Zoë Wicomb, author of the groundbreaking Apartheid-era story collection, You Can’t Get Lost in Cape Town, said, “For a minor writer like myself, this is a validation I would never have dreamt of. I am overwhelmed — and deeply grateful for this generous prize. It will keep me for several years, and it will speed up the writing too since I can now afford to go away when the first draft proves difficult to produce in my own house.”

Zoë Wicomb, a professor emerita at the University of Strathclyde, UK,  joined UM’s Department of English, Faculty of Social Sciences and Humanities (FSH),in September 2012 as a visiting fellow for three months. During her stay at UM, she delivered several lectures on fiction writing and shared her fiction works with UM members. She also completed a nearly final draft of a novel entitled “Home”, as well as an essay on the London of black immigrants in relation to Foucault’s heterotopia and its precursor, Blanchot’s placenessness as outlined in The Space of Literature.

Both Prof Montgomery, head of the Department of English, and Prof Simpson, associate dean of FSH, were delighted at the news. They offered their warmest congratulations to Zoë for gaining such a prestigious award. While it is not the first of Zoë’s awards, her fiction is attracting major international recognition and they are proud to have hosted her stay in Macao.  They also expressed their gratitude for UM’s support in launching the visiting fellow programme which has made it possible to attract talented scholars, researchers and writers like Wicomb to Macao.

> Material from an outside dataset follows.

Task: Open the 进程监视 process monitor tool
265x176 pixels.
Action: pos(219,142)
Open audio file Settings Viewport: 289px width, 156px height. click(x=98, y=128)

The Windham Campbell Prizes is a new global writer’s award created with a gift from the late novelist Donald Windham and his partner Sandy M Campbell. It is now one of the largest literary prizes in the world. This year, 59 writers from around the globe were nominated, including from India, Pakistan, Jamaica, New Zealand, Australia, Trinidad & Tobago, South Africa, the United States, and the United Kingdom, while nine of them were selected to receive awards in fiction, nonfiction and drama categories.